Dana, I hope you do try to reach out to your cousin. When I reconnected with mine, I learned that there was more to the feud than I knew from my mother. Also, my cousin turned out to be a lovely person. I felt sorry that we wasted so much time.
Such a well-written story, Laurie, as always. I love your first sentence so much! Thanks for this wonderfully detailed story, and great pictures, about your family’s feud. Glad you managed to get past it, although only after many wasted years, as you say. I can see why you thought this was a good prompt!
Sadly, I could think of a few more feuds in my family and my husband’s. What is ridiculous is that they are often passed on to the next generation. Thanks for your generous comment.
It is amazing to me how members of that generation would just cut off contact with siblings over aspects they didn’t approve of about the other. My brother (the rabbi), who has studied the immigrant generation, tells me this was classic behavior, as they assimilated and bettered themselves. But like you (as you read in my story), I find it sad and a great waste of energy and time. I agree with you entirely. It is not worth it to cut family members out of one’s life. Thank you for your story of how your family evolved.
Thanks, Betsy. I’m going to read your story now. I think your brother is right about our grandparents’ and even to our parents’ generations.
Laurie, your story of the pillow fight feud, which was actually the tip of a deep iceberg, rings so true and is told so well. And what a treasure trove of old family pictures you have that are in such good shape! I do good to find photos I shot of the kids and me two years ago. I know anyone who reads your account here will find it resonates because of similar family squabbles that were never about the momentary issues that caused anger to erupt.
Thanks, Jim. When my parents and mother-in-law died, no one wanted to deal with their photos, so I sifted through them and scanned the ones that were meaningful because I knew who the people were. It’s a good lesson to label your own pictures, but I must confess I have not been great about that.
A sad tale, but wonderful photos! Those are two lovely ladies.
The only relative in my family whom I ever REALLY disliked was my maternal grandfather, because he was, I think, actually evil. When he died all I felt was relief that he would no longer bedevil us.
Of course, there are relatives who are pretty bad. I can think of an uncle who drove me nuts with his comments and demands for familial respect, but that’s another story.

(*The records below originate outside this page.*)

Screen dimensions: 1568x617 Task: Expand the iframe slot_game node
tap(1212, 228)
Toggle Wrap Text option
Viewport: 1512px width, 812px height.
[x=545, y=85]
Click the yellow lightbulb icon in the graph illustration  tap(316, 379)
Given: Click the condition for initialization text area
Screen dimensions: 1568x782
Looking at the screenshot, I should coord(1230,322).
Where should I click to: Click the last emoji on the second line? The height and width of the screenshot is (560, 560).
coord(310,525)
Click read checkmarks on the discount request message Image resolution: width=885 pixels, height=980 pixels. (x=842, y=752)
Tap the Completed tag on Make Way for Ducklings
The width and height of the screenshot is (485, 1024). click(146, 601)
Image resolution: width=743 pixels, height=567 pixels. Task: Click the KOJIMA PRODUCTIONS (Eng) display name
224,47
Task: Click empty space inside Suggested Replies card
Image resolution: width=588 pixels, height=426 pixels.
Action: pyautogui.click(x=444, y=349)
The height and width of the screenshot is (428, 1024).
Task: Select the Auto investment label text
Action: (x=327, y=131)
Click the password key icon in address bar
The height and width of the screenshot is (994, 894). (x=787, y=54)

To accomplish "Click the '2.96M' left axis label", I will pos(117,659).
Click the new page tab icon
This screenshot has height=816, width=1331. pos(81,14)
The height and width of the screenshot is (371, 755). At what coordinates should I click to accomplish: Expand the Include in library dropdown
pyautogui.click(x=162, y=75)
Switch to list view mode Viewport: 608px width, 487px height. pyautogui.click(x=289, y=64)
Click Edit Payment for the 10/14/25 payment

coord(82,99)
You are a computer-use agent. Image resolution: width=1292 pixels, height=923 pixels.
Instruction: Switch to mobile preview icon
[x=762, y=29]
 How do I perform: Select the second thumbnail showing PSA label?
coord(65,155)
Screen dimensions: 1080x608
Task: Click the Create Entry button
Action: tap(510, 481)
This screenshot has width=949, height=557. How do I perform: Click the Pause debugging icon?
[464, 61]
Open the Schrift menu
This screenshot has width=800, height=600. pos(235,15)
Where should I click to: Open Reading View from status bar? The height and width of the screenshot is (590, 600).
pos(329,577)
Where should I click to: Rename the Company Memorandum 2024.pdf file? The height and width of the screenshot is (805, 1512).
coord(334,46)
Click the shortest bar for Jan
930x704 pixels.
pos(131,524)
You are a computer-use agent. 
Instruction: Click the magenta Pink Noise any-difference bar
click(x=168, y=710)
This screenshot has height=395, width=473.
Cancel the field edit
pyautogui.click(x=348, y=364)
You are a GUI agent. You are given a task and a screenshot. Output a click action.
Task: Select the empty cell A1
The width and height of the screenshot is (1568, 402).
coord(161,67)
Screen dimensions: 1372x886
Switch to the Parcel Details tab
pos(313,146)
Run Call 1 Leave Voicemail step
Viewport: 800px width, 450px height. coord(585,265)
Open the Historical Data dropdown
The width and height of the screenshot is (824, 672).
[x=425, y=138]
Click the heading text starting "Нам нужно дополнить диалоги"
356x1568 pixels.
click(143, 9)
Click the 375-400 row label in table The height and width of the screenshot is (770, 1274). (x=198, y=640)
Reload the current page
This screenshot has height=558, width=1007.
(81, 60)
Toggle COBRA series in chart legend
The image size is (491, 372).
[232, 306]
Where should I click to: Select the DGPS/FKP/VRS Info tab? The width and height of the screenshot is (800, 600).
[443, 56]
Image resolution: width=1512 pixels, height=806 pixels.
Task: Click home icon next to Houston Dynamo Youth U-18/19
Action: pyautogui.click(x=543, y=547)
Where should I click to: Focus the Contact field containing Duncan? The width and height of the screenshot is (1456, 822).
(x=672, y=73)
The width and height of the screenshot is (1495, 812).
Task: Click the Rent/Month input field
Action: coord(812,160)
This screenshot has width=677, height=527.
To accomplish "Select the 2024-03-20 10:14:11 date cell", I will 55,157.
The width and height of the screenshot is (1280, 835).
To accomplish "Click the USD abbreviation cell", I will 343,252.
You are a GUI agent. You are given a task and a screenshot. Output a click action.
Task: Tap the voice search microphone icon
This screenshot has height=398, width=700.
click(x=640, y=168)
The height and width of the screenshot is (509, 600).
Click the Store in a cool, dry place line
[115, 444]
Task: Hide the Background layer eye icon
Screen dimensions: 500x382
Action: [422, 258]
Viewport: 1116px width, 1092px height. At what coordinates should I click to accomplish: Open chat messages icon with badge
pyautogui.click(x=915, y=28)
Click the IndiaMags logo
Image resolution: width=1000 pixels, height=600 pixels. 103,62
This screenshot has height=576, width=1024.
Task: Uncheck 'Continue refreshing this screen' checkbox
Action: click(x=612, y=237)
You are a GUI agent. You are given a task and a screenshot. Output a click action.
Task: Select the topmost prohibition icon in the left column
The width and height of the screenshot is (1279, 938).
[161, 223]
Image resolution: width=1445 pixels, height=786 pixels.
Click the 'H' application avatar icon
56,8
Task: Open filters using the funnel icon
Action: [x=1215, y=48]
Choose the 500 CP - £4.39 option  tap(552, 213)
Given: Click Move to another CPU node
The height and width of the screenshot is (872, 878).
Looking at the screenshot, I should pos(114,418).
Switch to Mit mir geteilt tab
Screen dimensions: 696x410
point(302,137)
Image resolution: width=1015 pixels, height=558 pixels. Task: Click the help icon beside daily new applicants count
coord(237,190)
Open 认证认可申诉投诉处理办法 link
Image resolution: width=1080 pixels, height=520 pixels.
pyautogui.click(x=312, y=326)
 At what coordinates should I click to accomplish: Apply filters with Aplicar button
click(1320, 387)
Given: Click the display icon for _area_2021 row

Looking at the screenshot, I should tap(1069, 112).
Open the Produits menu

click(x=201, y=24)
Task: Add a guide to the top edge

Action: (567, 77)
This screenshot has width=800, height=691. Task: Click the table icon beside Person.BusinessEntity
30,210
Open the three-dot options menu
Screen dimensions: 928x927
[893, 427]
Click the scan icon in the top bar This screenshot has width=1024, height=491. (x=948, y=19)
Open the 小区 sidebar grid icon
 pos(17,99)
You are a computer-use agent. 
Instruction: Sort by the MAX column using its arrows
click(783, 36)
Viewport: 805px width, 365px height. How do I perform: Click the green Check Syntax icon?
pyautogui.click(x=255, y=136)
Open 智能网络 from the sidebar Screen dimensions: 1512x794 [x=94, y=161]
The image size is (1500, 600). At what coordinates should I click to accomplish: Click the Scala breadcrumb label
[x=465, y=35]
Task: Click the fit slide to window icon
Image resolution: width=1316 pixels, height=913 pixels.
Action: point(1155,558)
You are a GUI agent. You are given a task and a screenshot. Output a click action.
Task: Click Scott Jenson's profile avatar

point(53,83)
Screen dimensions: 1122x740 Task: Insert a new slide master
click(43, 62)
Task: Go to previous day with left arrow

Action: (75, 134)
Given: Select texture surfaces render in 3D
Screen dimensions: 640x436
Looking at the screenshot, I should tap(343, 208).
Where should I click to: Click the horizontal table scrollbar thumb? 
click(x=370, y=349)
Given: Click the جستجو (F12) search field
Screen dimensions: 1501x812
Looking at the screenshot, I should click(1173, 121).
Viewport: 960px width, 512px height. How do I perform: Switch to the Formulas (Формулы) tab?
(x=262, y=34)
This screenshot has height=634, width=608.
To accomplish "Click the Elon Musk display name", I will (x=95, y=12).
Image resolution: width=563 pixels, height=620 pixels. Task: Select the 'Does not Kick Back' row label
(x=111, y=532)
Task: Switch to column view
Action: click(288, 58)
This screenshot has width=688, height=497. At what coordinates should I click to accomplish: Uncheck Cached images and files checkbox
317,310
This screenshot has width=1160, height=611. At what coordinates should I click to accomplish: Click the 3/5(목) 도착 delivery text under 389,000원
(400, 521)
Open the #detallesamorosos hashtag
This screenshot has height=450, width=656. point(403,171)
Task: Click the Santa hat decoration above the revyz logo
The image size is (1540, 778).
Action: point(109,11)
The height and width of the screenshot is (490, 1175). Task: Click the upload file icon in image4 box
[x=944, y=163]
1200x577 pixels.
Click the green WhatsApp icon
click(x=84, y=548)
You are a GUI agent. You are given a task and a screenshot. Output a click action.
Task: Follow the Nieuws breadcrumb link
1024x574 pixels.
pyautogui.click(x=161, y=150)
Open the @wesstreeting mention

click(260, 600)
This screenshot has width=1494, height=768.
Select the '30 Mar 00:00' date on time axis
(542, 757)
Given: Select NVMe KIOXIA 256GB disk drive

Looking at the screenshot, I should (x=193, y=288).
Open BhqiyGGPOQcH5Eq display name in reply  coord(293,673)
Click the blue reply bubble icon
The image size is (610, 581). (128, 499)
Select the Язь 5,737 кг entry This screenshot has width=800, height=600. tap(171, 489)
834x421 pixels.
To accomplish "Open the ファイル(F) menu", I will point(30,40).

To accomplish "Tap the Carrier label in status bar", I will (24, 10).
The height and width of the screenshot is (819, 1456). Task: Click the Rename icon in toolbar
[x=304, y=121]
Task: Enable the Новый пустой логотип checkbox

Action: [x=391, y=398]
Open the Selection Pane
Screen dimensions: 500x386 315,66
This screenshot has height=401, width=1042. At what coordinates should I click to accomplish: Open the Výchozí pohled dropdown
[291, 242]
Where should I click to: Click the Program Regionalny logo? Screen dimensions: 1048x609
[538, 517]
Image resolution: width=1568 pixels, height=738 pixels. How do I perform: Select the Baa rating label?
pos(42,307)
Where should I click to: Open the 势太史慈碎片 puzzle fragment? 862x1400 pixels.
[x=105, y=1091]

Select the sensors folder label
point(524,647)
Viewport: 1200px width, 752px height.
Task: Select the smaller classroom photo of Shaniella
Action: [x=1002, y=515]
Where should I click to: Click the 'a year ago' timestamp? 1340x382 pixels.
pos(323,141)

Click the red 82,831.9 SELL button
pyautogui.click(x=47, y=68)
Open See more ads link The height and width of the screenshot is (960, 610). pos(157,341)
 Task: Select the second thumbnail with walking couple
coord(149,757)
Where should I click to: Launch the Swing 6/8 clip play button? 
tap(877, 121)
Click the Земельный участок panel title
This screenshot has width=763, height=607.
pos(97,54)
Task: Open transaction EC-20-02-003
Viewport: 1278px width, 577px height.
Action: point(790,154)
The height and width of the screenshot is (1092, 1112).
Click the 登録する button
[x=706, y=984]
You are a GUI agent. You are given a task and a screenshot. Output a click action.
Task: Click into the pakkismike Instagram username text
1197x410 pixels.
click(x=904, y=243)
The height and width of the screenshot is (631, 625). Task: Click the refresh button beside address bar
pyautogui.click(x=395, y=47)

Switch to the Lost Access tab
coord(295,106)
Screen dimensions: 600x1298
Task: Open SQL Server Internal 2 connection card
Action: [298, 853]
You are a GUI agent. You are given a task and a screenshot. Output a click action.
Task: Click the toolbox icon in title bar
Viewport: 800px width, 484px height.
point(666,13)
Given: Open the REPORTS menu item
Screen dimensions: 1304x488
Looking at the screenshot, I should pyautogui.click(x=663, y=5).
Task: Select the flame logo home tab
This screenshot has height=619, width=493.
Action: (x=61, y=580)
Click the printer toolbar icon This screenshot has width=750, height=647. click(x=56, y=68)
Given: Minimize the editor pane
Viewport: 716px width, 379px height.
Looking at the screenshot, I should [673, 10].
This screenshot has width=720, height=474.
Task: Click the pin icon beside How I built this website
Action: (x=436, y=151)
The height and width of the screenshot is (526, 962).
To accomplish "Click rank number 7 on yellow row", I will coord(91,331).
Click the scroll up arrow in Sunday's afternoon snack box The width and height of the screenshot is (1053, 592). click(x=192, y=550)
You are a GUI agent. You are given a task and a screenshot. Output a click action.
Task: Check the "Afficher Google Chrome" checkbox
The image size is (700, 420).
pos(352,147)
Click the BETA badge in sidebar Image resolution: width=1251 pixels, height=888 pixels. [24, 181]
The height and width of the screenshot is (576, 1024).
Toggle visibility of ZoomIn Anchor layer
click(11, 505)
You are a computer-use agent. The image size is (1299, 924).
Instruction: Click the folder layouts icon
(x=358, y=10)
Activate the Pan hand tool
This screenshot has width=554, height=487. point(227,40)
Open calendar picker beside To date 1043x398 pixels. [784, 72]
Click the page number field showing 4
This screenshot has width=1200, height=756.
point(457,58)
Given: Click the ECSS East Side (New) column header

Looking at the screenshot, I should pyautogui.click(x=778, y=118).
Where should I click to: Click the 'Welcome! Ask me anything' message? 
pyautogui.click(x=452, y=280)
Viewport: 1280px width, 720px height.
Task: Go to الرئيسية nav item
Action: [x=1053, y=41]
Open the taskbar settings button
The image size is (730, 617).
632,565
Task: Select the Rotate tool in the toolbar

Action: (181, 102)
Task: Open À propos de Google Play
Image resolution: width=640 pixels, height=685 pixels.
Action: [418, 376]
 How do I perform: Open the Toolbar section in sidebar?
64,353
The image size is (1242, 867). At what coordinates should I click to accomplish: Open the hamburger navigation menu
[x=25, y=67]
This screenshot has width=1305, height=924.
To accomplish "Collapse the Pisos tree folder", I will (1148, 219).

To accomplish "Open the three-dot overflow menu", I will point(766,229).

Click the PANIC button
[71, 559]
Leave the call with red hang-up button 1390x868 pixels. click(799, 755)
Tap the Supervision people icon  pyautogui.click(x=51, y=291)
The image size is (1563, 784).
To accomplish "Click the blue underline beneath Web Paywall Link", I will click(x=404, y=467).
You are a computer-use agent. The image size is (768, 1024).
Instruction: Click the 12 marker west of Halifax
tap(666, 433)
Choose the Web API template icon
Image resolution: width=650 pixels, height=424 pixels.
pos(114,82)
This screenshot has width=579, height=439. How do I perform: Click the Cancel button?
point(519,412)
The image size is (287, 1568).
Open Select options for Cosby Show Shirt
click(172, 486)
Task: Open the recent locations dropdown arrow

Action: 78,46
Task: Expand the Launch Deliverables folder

My mother and her sister were great women who allowed themselves to get caught up in a feud between them and their older brother. Such a waste.
A beautful and incisive story, Laurie. As you note in your perfect first sentence, it was never about the pillows. And that is really a metaphor for the way so many family feuds are maintained over years and generations: either over ridiculously small things and/or blamed on small things as a cover for the big things that really lie beneath. And, in almost all cases, such a sad waste.
That said, as Dave noted, those are gorgeous old family photos. And the ladies hats in the first photo remind me of similar doozies in the picture I have (and have shared) of my mother with a bunch of her Macy’s pals at a party in the 40’s. It’s a good reminder that ridiculous fashion choices are hardly a recent phenomenon.
Thanks, John. You are right about the time wasted by these feuds, especially when they extend into the next generation. I feel so lucky that I was able to reconnect with my cousins (my uncle’s children).
I’m glad you were able to be straightforward with your mom when she asked about not visiting her dying brother—and (late but still…) she took your advice. Thanks and forgiveness are so important, and little things keep us from doing that with friends and family far too often. Great pictures!
Thanks, Khati. I’m was pleasantly surprised my mother and aunt listen to me and made that final visit. I think it gave all of them some measure of peace.